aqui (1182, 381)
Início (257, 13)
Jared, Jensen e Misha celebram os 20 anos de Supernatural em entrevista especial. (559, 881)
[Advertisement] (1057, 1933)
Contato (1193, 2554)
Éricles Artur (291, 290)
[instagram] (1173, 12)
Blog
________
## Exercise objective
All lines from the one with "Jared, Jensen e" through the end of the material above are to be printed exactly, and only those.

## Answer section
Jared, Jensen e Misha celebram os 20 anos de Supernatural em entrevista especial. (559, 881)
[Advertisement] (1057, 1933)
Contato (1193, 2554)
Éricles Artur (291, 290)
[instagram] (1173, 12)
Blog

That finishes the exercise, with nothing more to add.